Harm, Evil and Sin
Sin causes harm throughout the interconnected creation. Great harm, long-term harm, indirect harm, hidden harm, unexpected harm, multiplied harm, spreading harm, and irreversible harm.
Therefore sin is important, not just an unfortunate irritation on the skin of history.
- Some misconceptions of sin corrected:
- Sin is not just breaking somebody's rules, even God's rules; it is something that is actually nasty. (Most Westerns today think this way because they are too individualistic in outlook.)
- Sin is not just a nasty action; it is a thumbing the nose at God. (Many of a Roman Catholic or similar background think this way: they have a well developed sense of the nastiness of sin. But do not fully appreciate that it is a personal insult to God. Just like sometimes a child does something naughty out of spite.)
- Sin is not just a thumbing the nose at God; it brings immense harm to his beloved creation. (Many evangelical Christians think this way, and major on Psa.51 "Against thee, thee only, have I sinned." But that is not the ultimate nor the deepest nor the most complete understanding of sin. Since God loves his creation, and his love is infinite, then his concern with sin is also that it harms what he deeply loves.)
- But, circling back again, sin is not just harm-causing, but it is indeed a thumbing the nose at God, on whom everything depends for its existence, meaning, life, richness and health. (If we merely try to avoid the harm, thinking "Well, I don't have to believe that old-fashioned stuff about deities; I'll just try to clear up and avoid some of the mess", that won't work. Because, as we see below, we cannot separate God from his creation nor his laws, however earnestly we might wish to. For instance, there is no such thing as a sin that has no harmful consequences; it's just that the consequences are hidden, usually by being long term or by infecting the deeper parts of our Weltanschauung.)
- Trouble is: 'Sin' has too many connotations attached to it. It was an overworked concept during the Scholastic period, so that people think that anybody who uses that word is a nasty, narrow-minded busybody. But we must use the word and concept, if we are to discuss and consider it.
- For that reason I will talk about Harm, Evil and Sin in this discussion, not just Sin. And I will shorten them to the abbreviation, H.E.S. Doing so will also indicate that Harm and Sin and Evil are all tied up together and cannot be separated.
- Two types of H.E.S.:
- When somebody does H.E.S. for their own selfish or wrong ends, thinking only of themselves. e.g. committing a crime, e.g. trying to get revenge, e.g. cheating on someone you should love. In this type, selfishness and pride often play the major part, and idolatry has a smaller part.
- When somebody tries to amend the harm caused by such H.E.S. but, perhaps unwittingly, this leads to other H.E.S., often worse. e.g. ====. In this type, idolatry has the major part and pride and selfishness often a lesser part.
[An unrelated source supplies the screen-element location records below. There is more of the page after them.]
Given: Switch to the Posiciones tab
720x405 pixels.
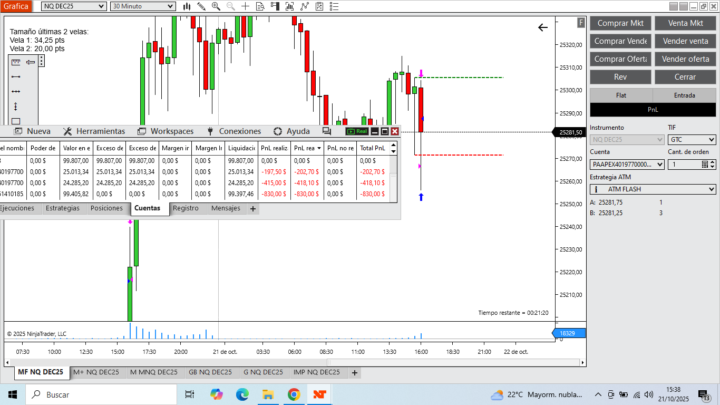Looking at the screenshot, I should point(107,208).
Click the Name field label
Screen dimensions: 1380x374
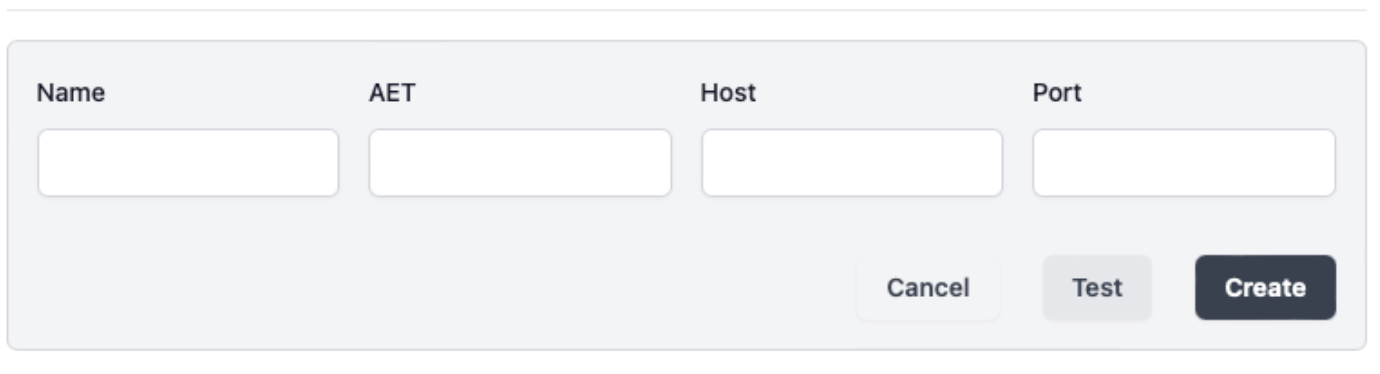[71, 93]
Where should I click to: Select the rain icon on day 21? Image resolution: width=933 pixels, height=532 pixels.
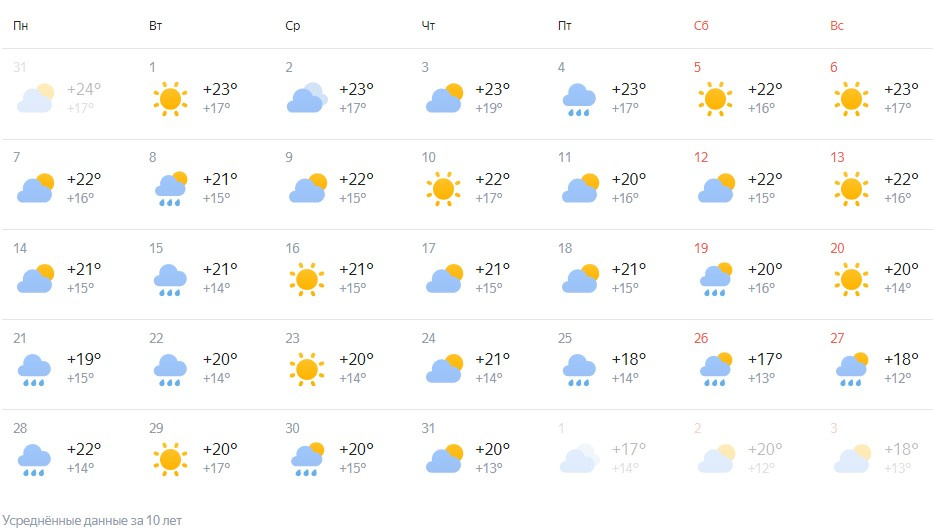34,370
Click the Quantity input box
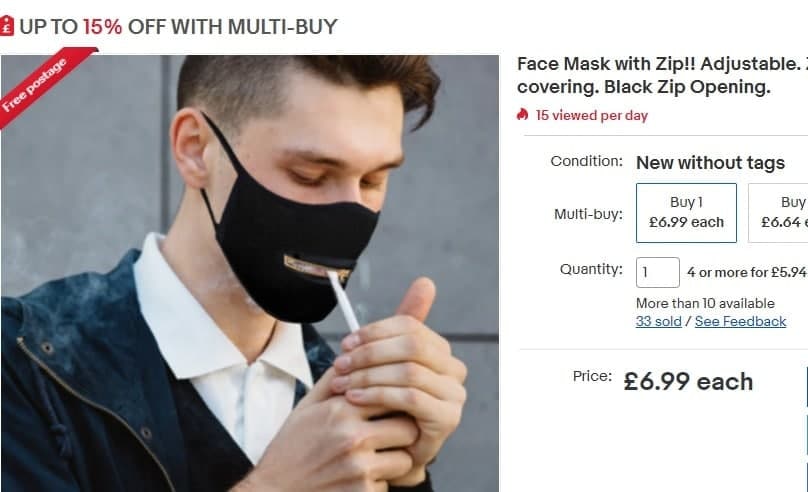 pos(658,271)
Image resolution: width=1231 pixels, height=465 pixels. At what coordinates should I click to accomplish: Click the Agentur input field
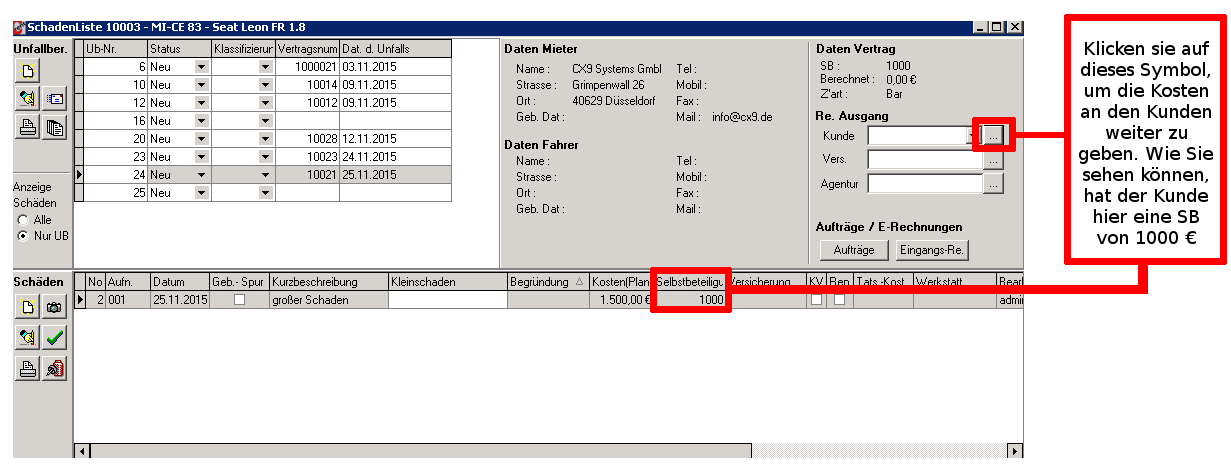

However, sin is not inherent in the creation; i.e. no dualisms. The creation was originally made Good. Sin then entered.
Sin is not eternal; it will be removed; therefore we, and the whole creation, has hope. Even though it might take thousands of years to remove it.
God will act and is acting to remove sin.
Sin is centred in the human heart; it is not a property or attribute, but some deliberate deep-action.
(Moreover and even so, sin has corrupted the non-human part of creation too.)
Sin is an orientation, and emerges as bad thoughts, attitudes, actions and words; it is not primarily those thoughts, actions etc. themselves.
Sin must be repented of, not just stopped (because it is orientation and not just actions, and because it is centred on the individual human heart and therefore repentance must come from the individual as a (willingness for) re-orientation).
Therefore God is more concerned to root it out than to prevent it.
He wants to expose the orientation, so as to cure it, rather than to prevent the actions.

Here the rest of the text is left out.